I think the point is that an adult mostly risks losing money from their bank account (assuming they do their banking online), credit card (if they buy anything online) or the like.
Having a compromised machine on your network serves as entrypoint. The machine may also be part of a botnet which could expose you to questioning or worse by the authorities if the botnet is used in an attack.
neither is something you'd want, even if the machine itself is not used for anything critical.
Browsing facebook has risks of its own; it's a prime target for inter-kid hacking.
Until your main laptop is unavailable for some reason, so you borrow the kids one to do that urgent bank transfer or buy something online. Hopefully at that point you'll notice the amount of adware and crapware hogging the laptop and compromising it's performance that the kids have just got used to, and realise something is wrong before handing over your bank details to the Russian mob.
They may use email. They may do that in an open wifi.
Email accounts are interesting for spammers. Reason enough to want working https.

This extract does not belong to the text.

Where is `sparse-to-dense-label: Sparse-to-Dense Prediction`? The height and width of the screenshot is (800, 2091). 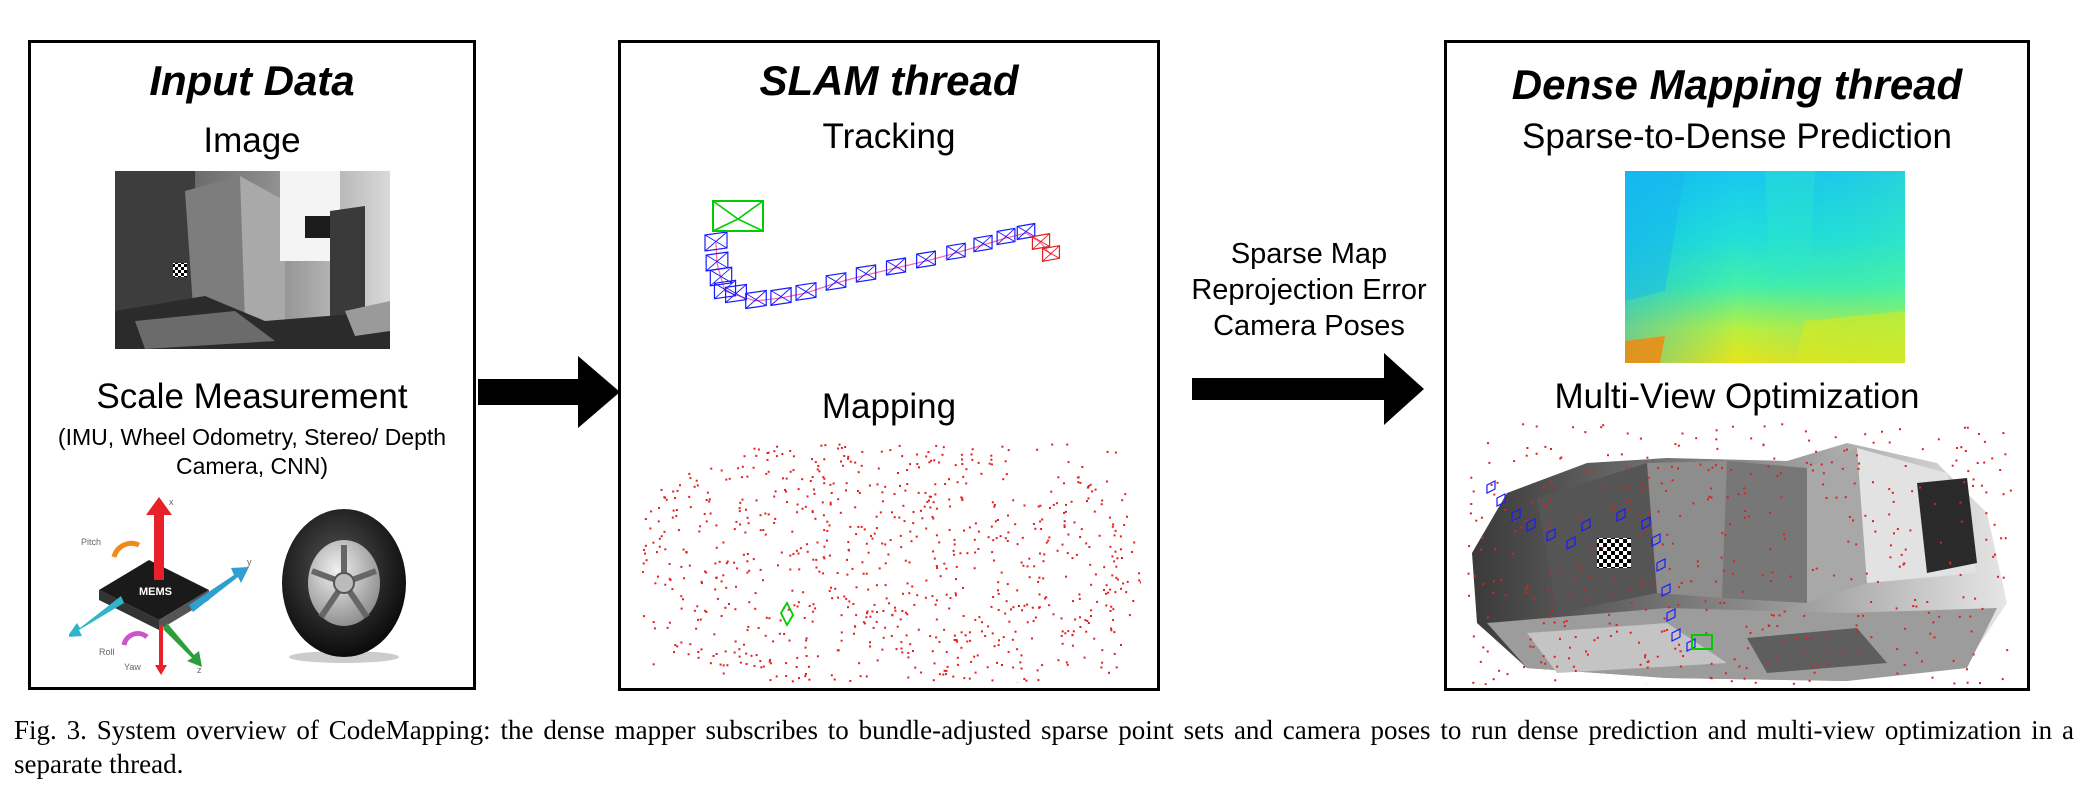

Always, always wipe and clean install oem Windows installs with versions directly from Microsoft.
"Dude, you're getting a dangerous, root certificate!"
Read the article again.
> Nevertheless, because both eDellRoot and DSDTestProvider are installed in the Windows root store for certificate authorities together with their private keys, they can be used by attackers to generate rogue certificates for any website that would be accepted on the affected Dell systems.
It's not the certificate that's the problem. It's the installation of the private keys along with the certificate.
Revised: "Dude, you're getting some MITM action!"
better than that. let's you sign software as written by Microsoft
> It's not the certificate that's the problem. It's the installation of the private keys along with the certificate.
No, that just makes it much worse. Your system provider has no business installing a root certificate even without a private key, because that still gives them the ability to spoof any website. And even if you trust them not to do so, do you trust everyone who could break their security?
well. actually it's that the private key is the same for all machines and publicly accessible.... im going to have lots of fun with this. a ton of Dell machines about to get totally owned.